Primo faccia a faccia virtuale tra Joe Biden e Xi Jinping, tra toni amichevoli e linee rosse. Ma non chiamatelo disgelo.
“È bello vederla, signor presidente. La prossima volta, spero che riusciremo a farlo faccia a faccia come facevamo quando viaggiavamo attraverso la Cina. Forse dovrei iniziare in modo più formale, anche se io e lei non siamo mai stati così formali l’uno con l’altro”. È iniziata così, con toni amichevoli, la conversazione tra Joe Biden e Xi Jinping, un incontro virtuale proseguito per quasi quattro ore, durante il quale i due presidenti hanno affrontato temi e questioni legate alle recenti tensioni bilaterali tra Cina e Stati Uniti. “Credo sia nostra responsabilità assicurare che la competizione tra i nostri due paesi non degeneri in un conflitto, ha detto Biden appena prima dell’inizio del meeting a porte chiuse. Un approccio distensivo, corrisposto dal presidente cinese che ha a sua volta affermato: “Sono molto felice di vedere il mio vecchio amico”, un riferimento ai numerosi incontri con Biden quando quest’ultimo era vicepresidente. Xi ha paragonato i due paesi a “due navi che percorrono la stessa rotta e devono fare attenzione a non entrare in collisione”, secondo la conversazione riportata dalla stampa cinese, invocando la necessità di “maggior comunicazione e cooperazione”. Un allentamento delle tensioni passato anche dall’omaggio reciproco a colpi di cravatta: Biden ne ha indossata una rossa, colore preferito di Pechino. Xi una blu, il colore del partito democratico.
In bilico sui dazi?
Le relazioni tra Washington e Pechino hanno raggiunto il minimo storico durante la presidenza di Donald Trump.

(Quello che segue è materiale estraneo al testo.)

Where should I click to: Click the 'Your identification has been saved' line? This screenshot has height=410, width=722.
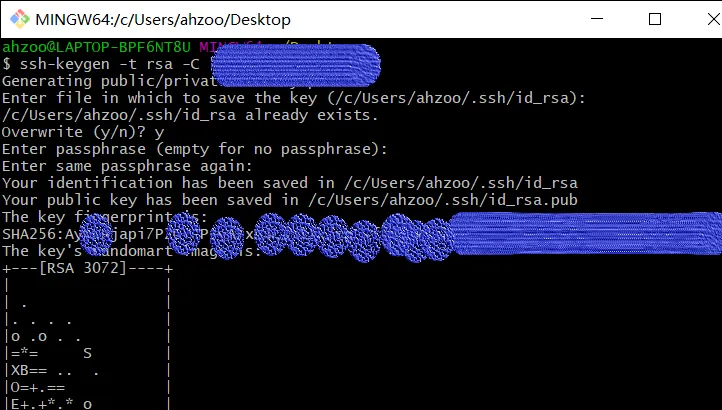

Tuttavia, come molti avevano previsto, l’attuale amministrazione Usa ha mantenuto gli aspetti chiave della politica commerciale nei confronti della Cina: dazi sulle importazioni e pressioni su Pechino affinché adempia agli impegni sottoscritti nell'accordo commerciale di fase uno Usa-Cina. L’accordo, firmato a gennaio 2020 e che scade il prossimo 31 dicembre, imponeva alla Cina di correggere “distorsioni” e pratiche scorrette e aumentare l’acquisto di beni e servizi dagli Stati Uniti, per correggere un macroscopico deficit commerciale. Finora però – secondo i dati del Peterson Institute for International Economics di Washington – la Cina ha acquistato solo tre quinti del totale, tra cui grandi quantità di mais americano, maiale e altri prodotti agricoli, ma, a causa della pandemia, molti meno manufatti e combustibili fossili rispetto a quanto richiesto dall’accordo. Il risultato? Tuttora i dazi americani colpiscono 370 miliardi di prodotti made in China, alimentando il nervosismo dei mercati che temono che la ‘guerra dei dazi’ tra le due potenze possa aggravare le strettoie nelle catene di approvvigionamento degli scambi globali e far crescere l’inflazione.
Taiwan, banco di prova?
Altro tema spinoso affrontato nella lunga conversazione tra i due capi di stato è quello relativo agli scenari internazionali e al rispetto dei diritti umani. Dalle tensioni nel mar cinese meridionale alle violazioni dei diritti umani nello Xinjiang, nel Tibet e Hong Kong, Biden ha messo in guardia il presidente cinese da “azioni unilaterali che cambino lo status quo e minino la pace e la stabilità nella regione”. Dura la risposta di Xi, che ha ribadito la sacralità del principio ‘una sola Cina’: “Cercare l'indipendenza di Taiwan vuol dire giocare con il fuoco”, ha affermato senza troppi giri di parole. E ancora: “Se verrà superata la linea rossa dovremo adottare misure decisive”. Un messaggio chiaro, inequivocabile: Taiwan resta il banco di prova nel futuro delle relazioni tra Cina e Stati Uniti. Da inizio ottobre, le sortite di caccia e bombardieri cinesi all'interno della zona di difesa aerea dell'isola hanno superato i livelli di guardia e Washington ha rafforzato la vendita di armi nel quadro del Taiwan Relations Act del 1979, che obbliga gli Usa a garantire all’isola una sufficiente capacità di autodifesa. Così le relazioni tra i due paesi rischiano di scivolare a un nuovo minimo: se Pechino cercherà l’escalation raddoppierà le esercitazioni militari, se farà prevalere la distensione, si accontenterà di raddoppiare solo i toni della propaganda.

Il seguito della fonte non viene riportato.